WORK INSTRUCTIONS
Count the lines in the entries below that contain the string "Task". Give only the number.

EXCERPTED RECORDS
○ ○ ○
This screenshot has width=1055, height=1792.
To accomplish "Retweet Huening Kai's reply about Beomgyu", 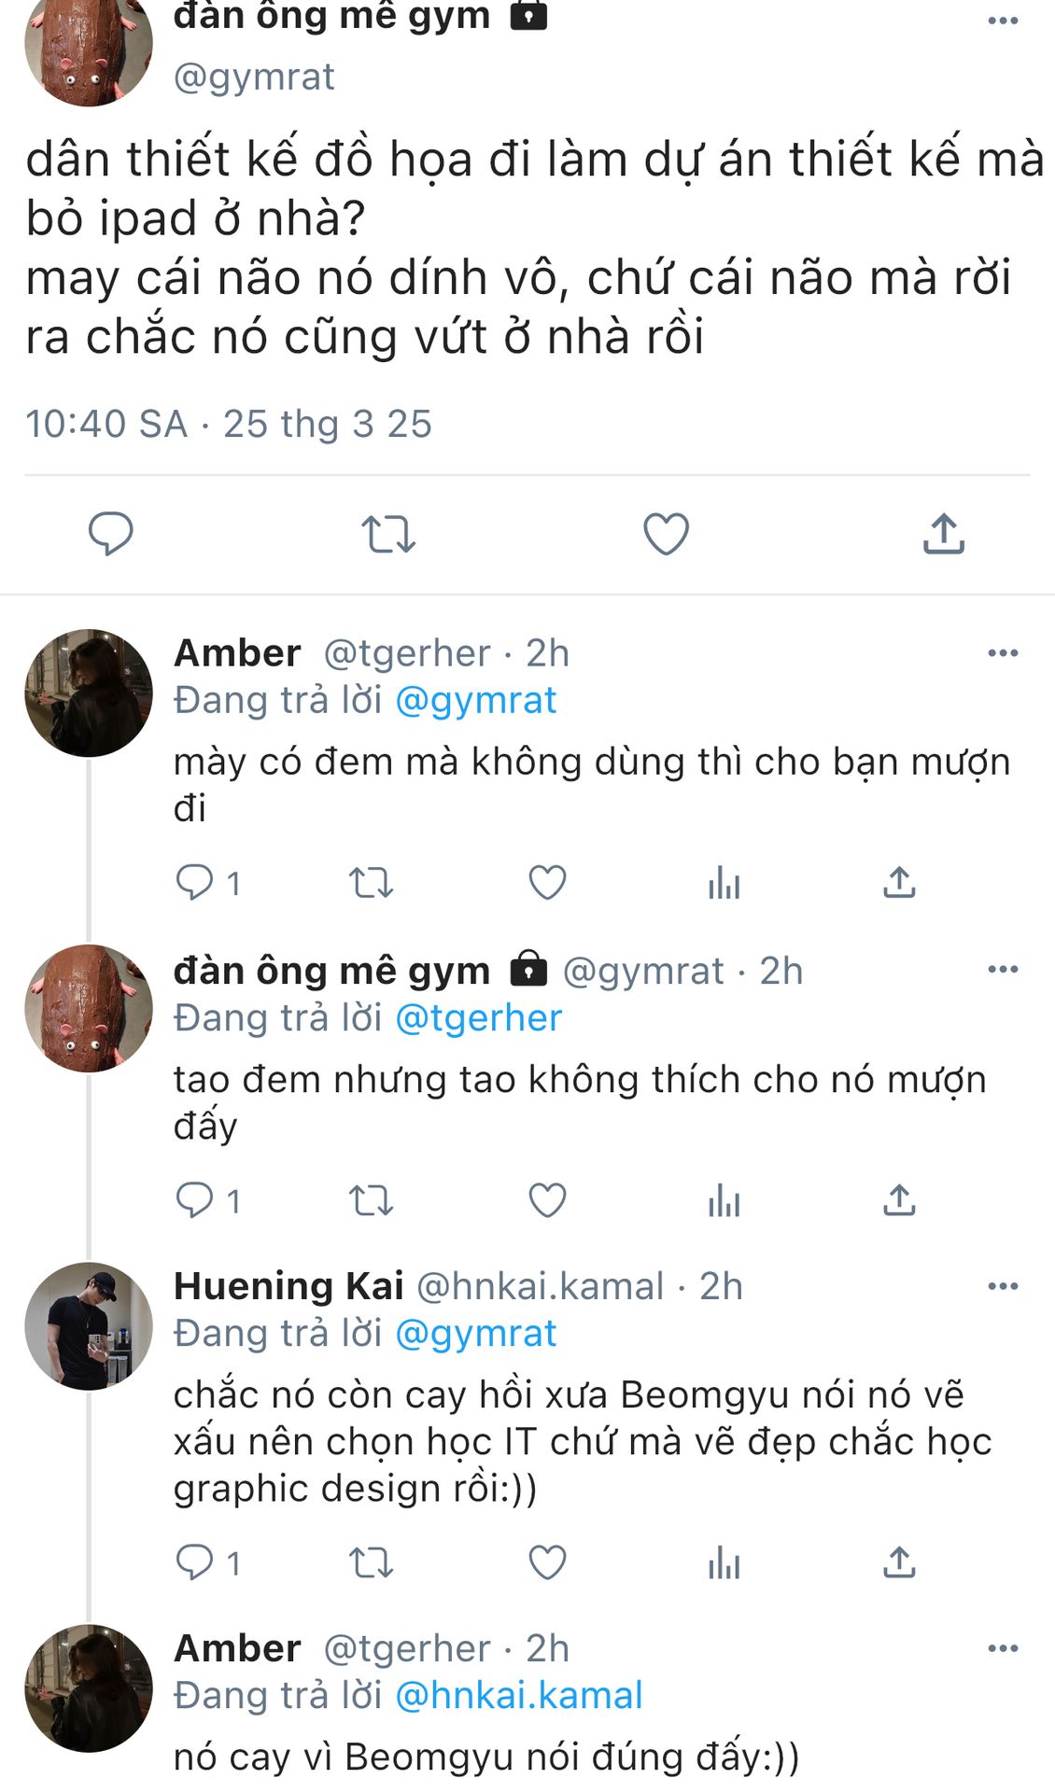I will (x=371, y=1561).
○ ○ ○
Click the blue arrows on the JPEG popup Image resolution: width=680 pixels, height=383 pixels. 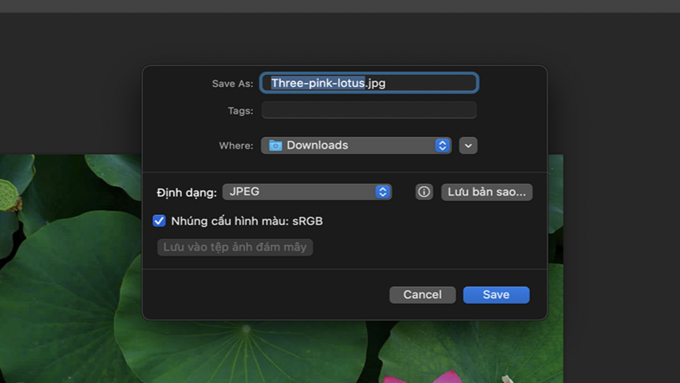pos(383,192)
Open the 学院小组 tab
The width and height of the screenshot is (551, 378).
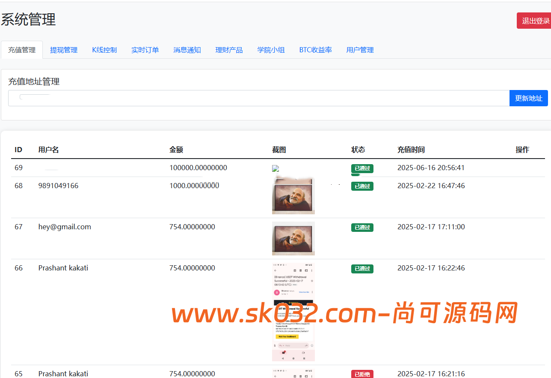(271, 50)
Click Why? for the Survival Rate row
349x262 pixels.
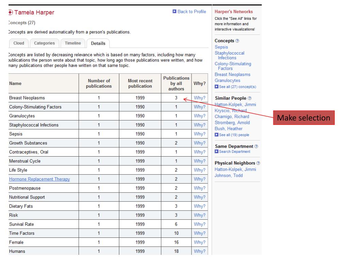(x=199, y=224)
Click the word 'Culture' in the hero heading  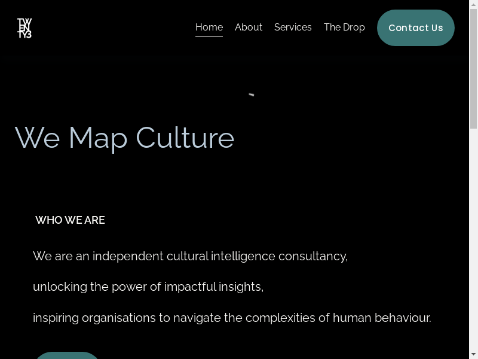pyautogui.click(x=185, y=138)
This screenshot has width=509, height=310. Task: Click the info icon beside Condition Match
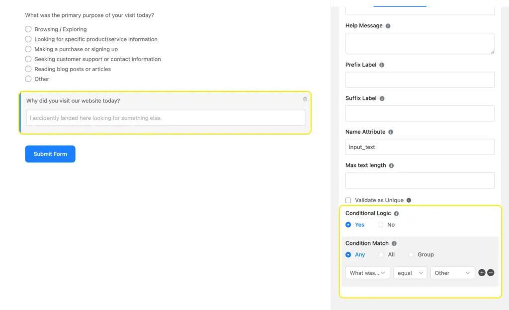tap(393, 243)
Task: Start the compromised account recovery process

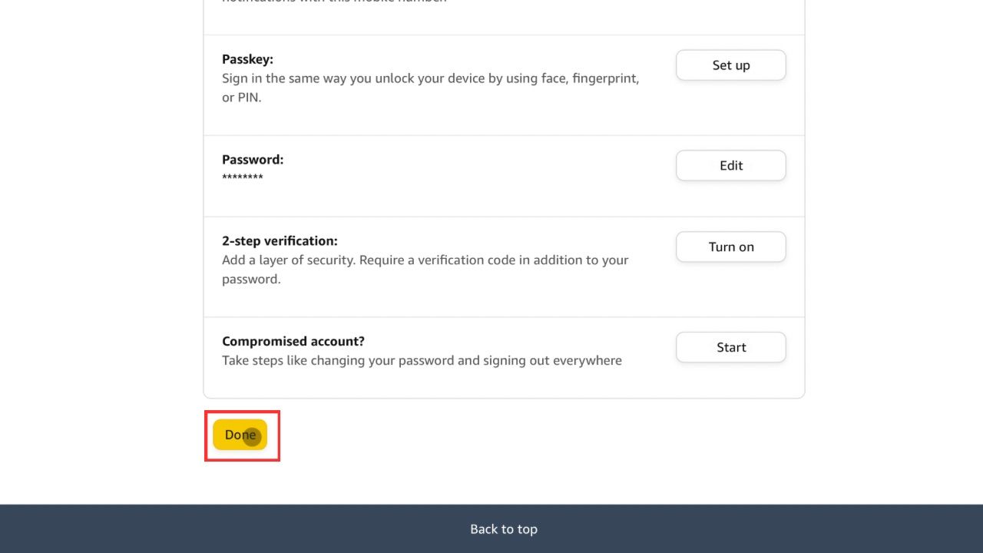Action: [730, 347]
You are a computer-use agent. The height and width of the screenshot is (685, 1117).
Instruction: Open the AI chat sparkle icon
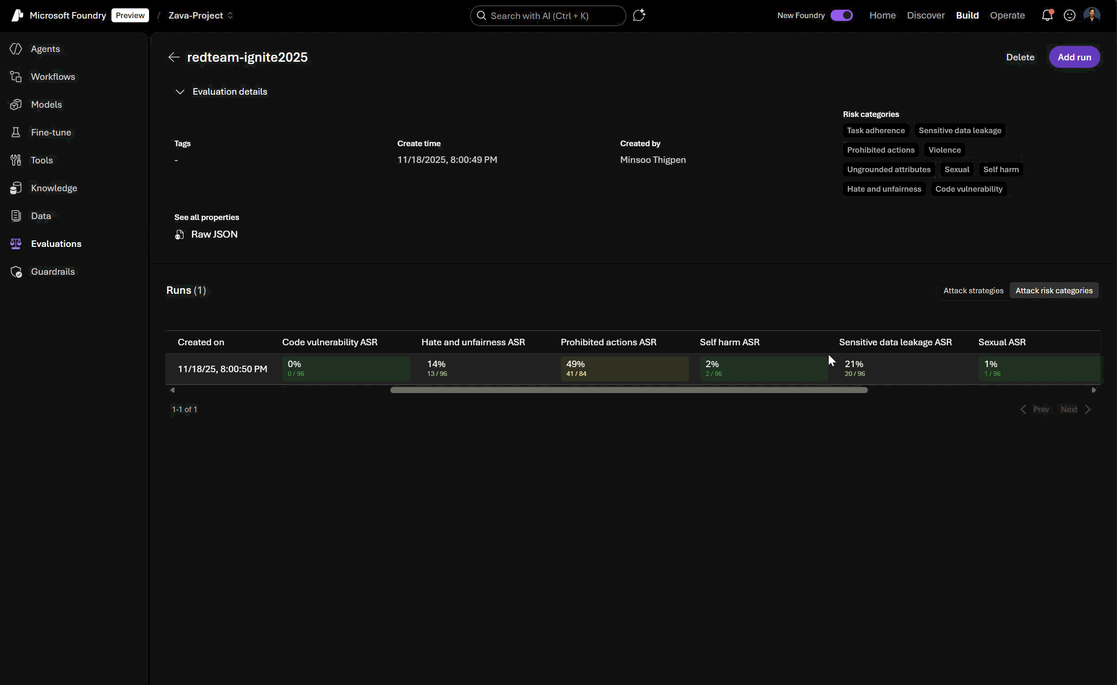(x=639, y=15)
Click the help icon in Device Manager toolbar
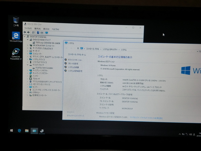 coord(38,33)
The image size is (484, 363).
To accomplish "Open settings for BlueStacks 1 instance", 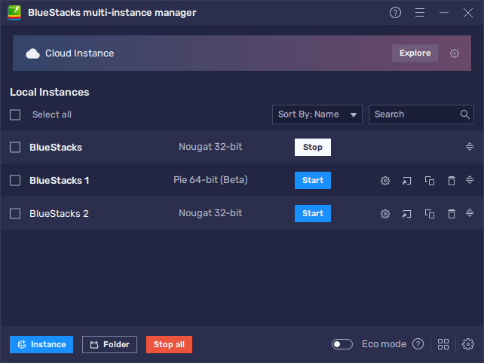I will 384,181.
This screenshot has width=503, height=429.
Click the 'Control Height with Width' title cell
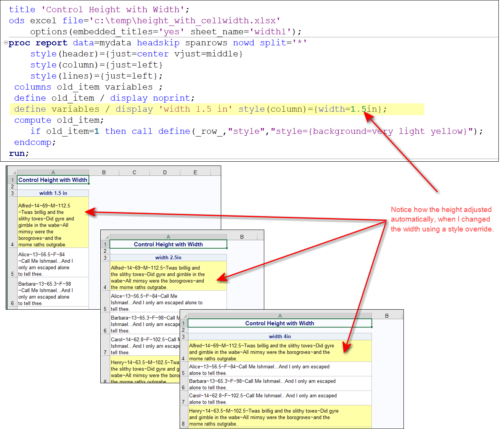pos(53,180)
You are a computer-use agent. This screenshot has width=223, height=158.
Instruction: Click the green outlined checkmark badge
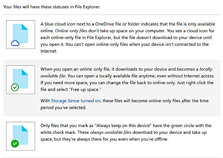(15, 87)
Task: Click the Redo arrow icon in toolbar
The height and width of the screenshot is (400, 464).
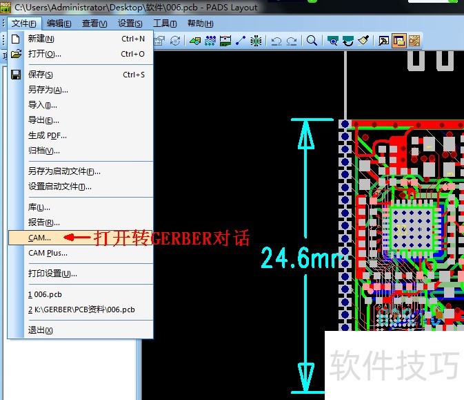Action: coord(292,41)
○ ○ ○
EXERCISE ANSWER
3